Note: I have understood the concept of Trie from the following link- https://www.geeksforgeeks.org/trie-insert-and-search/
I have just modified the code according to my understanding and tried to make the code concise.

Code:

#include <bits/stdc++.h>
using namespace std;

struct TrieNode
{
	TrieNode *child[26]={}; //if string contains alphabets only
	bool word=0;
};

void insert(struct TrieNode *root, string key)
{
	TrieNode *it = root;
	for (int i = 0; i < key.size(); i++)
	{
		int index = key[i] - 'a';
		if (!it->child[index]) it->child[index] = new TrieNode();
		it = it->child[index];
	}
	it->word = 1;
}

bool search(struct TrieNode *root, string key)
{
	TrieNode *it = root;
	for (int i = 0; i < key.size(); i++)
	{
		int index = key[i] - 'a';
		if (!it->child[index]) return false;
		it = it->child[index];
	}
	return (it->word);
}

// Driver
int main()

**What to do**
a. Answer these questions about the Trie post:
(i) Which website does the link in the post's opening note point to?
(ii) What type is the `word` member of `TrieNode` given, and what value is it initialized to?
(iii) What does `search` return when `it->child[index]` is null?
b. From the records, echo word for word the lines starting at the one that contains "Click the address bar URL field" and ending with the one that contains "will (1171, 687).", including both of those lines.

[Excerpt from a dataset]
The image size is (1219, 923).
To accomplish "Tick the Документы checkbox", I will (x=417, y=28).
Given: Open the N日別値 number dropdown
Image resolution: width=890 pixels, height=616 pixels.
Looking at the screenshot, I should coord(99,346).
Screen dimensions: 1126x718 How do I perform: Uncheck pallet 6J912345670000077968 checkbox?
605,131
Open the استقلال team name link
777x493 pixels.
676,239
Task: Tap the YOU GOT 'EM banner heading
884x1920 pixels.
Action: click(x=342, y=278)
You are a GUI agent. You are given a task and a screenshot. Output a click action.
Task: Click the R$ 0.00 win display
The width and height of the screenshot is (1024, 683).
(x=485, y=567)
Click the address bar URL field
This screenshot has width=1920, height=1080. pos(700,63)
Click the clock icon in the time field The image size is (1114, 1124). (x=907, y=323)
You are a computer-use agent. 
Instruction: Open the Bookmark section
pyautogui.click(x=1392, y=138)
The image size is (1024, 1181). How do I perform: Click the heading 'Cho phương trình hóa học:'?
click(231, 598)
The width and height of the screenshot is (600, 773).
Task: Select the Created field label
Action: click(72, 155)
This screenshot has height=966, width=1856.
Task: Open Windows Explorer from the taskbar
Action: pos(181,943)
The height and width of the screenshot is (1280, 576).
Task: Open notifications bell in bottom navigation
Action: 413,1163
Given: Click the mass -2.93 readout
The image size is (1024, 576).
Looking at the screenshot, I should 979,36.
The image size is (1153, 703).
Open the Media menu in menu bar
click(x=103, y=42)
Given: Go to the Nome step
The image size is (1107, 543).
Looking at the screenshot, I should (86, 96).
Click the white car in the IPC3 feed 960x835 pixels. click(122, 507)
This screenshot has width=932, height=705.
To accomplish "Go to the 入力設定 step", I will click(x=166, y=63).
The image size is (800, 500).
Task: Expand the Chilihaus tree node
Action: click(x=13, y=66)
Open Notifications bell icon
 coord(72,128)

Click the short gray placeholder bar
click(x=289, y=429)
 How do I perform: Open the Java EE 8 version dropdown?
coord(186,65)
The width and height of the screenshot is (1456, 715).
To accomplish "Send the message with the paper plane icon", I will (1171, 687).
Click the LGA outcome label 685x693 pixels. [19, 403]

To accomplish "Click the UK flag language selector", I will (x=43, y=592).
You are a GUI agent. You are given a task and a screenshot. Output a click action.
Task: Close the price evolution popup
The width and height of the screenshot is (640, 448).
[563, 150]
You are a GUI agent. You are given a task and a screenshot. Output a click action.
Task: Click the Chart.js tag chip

**Answers by task**
a.
(i) geeksforgeeks.org (https://www.geeksforgeeks.org/trie-insert-and-search/)
(ii) It is a `bool`, initialized to 0.
(iii) It returns `false`.

b.
Click the address bar URL field
This screenshot has width=1920, height=1080. pos(700,63)
Click the clock icon in the time field The image size is (1114, 1124). (x=907, y=323)
You are a computer-use agent. 
Instruction: Open the Bookmark section
pyautogui.click(x=1392, y=138)
The image size is (1024, 1181). How do I perform: Click the heading 'Cho phương trình hóa học:'?
click(231, 598)
The width and height of the screenshot is (600, 773).
Task: Select the Created field label
Action: click(72, 155)
This screenshot has height=966, width=1856.
Task: Open Windows Explorer from the taskbar
Action: pos(181,943)
The height and width of the screenshot is (1280, 576).
Task: Open notifications bell in bottom navigation
Action: 413,1163
Given: Click the mass -2.93 readout
The image size is (1024, 576).
Looking at the screenshot, I should 979,36.
The image size is (1153, 703).
Open the Media menu in menu bar
click(x=103, y=42)
Given: Go to the Nome step
The image size is (1107, 543).
Looking at the screenshot, I should (86, 96).
Click the white car in the IPC3 feed 960x835 pixels. click(122, 507)
This screenshot has width=932, height=705.
To accomplish "Go to the 入力設定 step", I will click(x=166, y=63).
The image size is (800, 500).
Task: Expand the Chilihaus tree node
Action: click(x=13, y=66)
Open Notifications bell icon
 coord(72,128)

Click the short gray placeholder bar
click(x=289, y=429)
 How do I perform: Open the Java EE 8 version dropdown?
coord(186,65)
The width and height of the screenshot is (1456, 715).
To accomplish "Send the message with the paper plane icon", I will (1171, 687).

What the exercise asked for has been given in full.